Certains ont dit: oui, le Christ a partagé
toutes les idées eschatologiques de son époque, y compris celles qui
concernaient le jugement du monde par le Messie descendant du ciel.
Se considérant comme le Messie annoncé par les prophètes, Jésus s'est
appliqué à lui-même cette intervention messianique et surnaturelle
après sa mort. Or, puisque la parousie ne s'est pas produite, c'est
donc que le Christ s'est trompé.

Selon d'autres, Jésus n'a partagé aucune des
croyances eschatologiques du judaïsme contemporain. Par conséquent,
tout ce que raconte le N.T. au sujet de son retour ici-bas et du
jugement qu'il présidera n'est qu'invention de la part des disciples,
tant des évangélistes que de l'apôtre Paul ou d'autres écrivains du
N.T.

Pour d'autres enfin--et leur opinion nous semble
la plus sage--il faut adopter une solution intermédiaire. D'une
part, il est indéniable que le Christ s'est servi du langage et des
conceptions eschatologiques de son époque; il s'en est servi comme
d'un moyen pour se faire comprendre de ses contemporains, comme d'un
cadre soutenant sa pensée; il y a puisé des images d'une richesse
incomparable et des tableaux qui parlent directement au coeur. Mais
d'autre part, les disciples ont exagéré l'importance des mots
employés; ils y ont vu le fond même de la pensée la plus intime du
Christ, ils en ont voulu faire une partie importante de
l'enseignement du Maître. Prenant ce langage au pied de la lettre,
ils ont voulu y découvrir des prédictions relatives à des événements
locaux et immédiats, au lieu d'en dégager l'enseignement véritable
qui s'appliquait à tous les hommes, en tout pays et à toute époque.

○ ○ ○ ○

## CONSIGNE
Reproduisez mot pour mot le passage de l'extrait qui va de « Pour d'autres enfin--et » à « à toute époque. ». Les données n'interviennent en rien ici.

## DONNÉES
○ ○ ○ ○

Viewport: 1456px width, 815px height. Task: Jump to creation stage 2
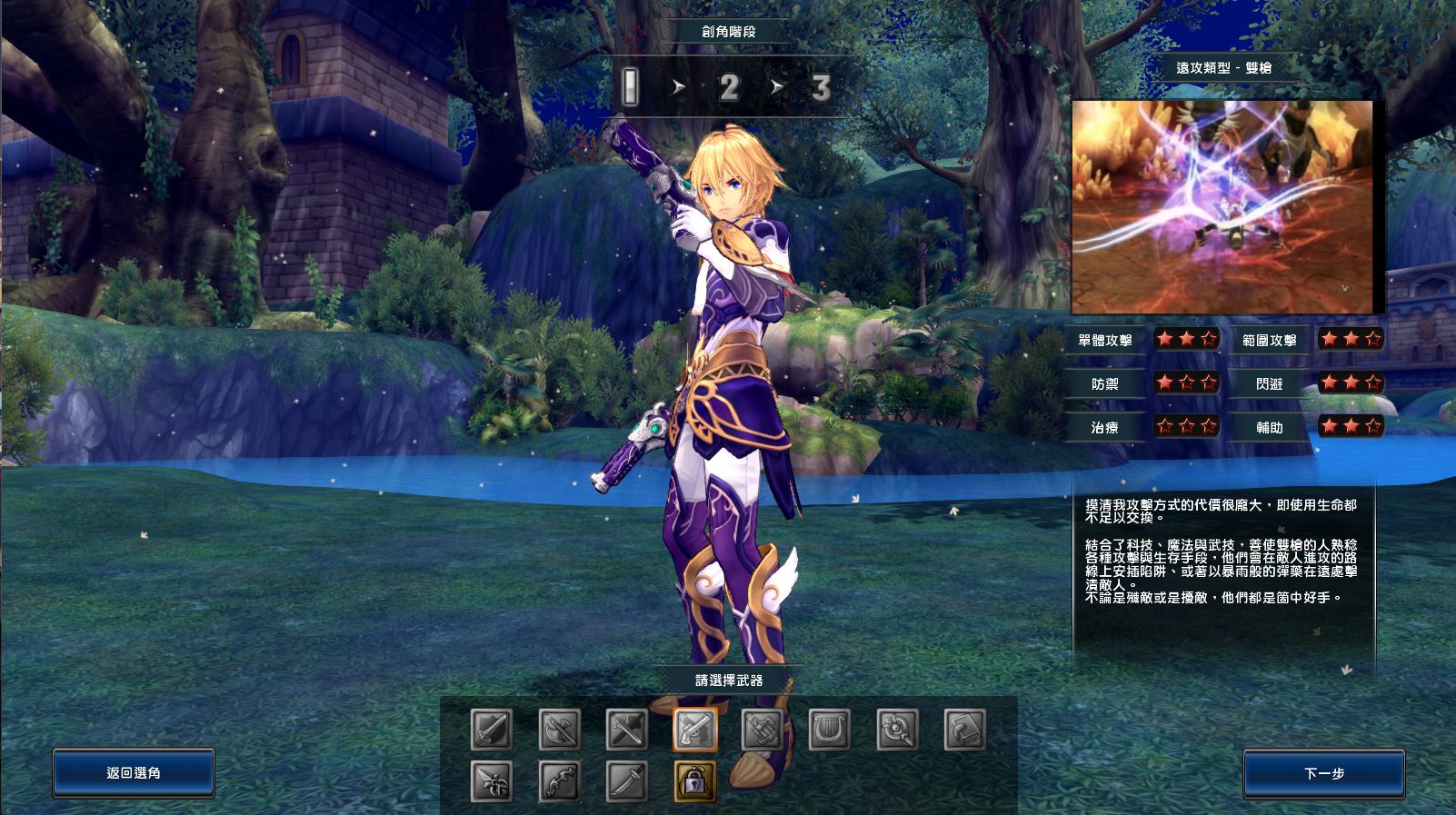[x=729, y=88]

○ ○ ○ ○

## RÉSULTAT
Pour d'autres enfin--et leur opinion nous semble
la plus sage--il faut adopter une solution intermédiaire. D'une
part, il est indéniable que le Christ s'est servi du langage et des
conceptions eschatologiques de son époque; il s'en est servi comme
d'un moyen pour se faire comprendre de ses contemporains, comme d'un
cadre soutenant sa pensée; il y a puisé des images d'une richesse
incomparable et des tableaux qui parlent directement au coeur. Mais
d'autre part, les disciples ont exagéré l'importance des mots
employés; ils y ont vu le fond même de la pensée la plus intime du
Christ, ils en ont voulu faire une partie importante de
l'enseignement du Maître. Prenant ce langage au pied de la lettre,
ils ont voulu y découvrir des prédictions relatives à des événements
locaux et immédiats, au lieu d'en dégager l'enseignement véritable
qui s'appliquait à tous les hommes, en tout pays et à toute époque.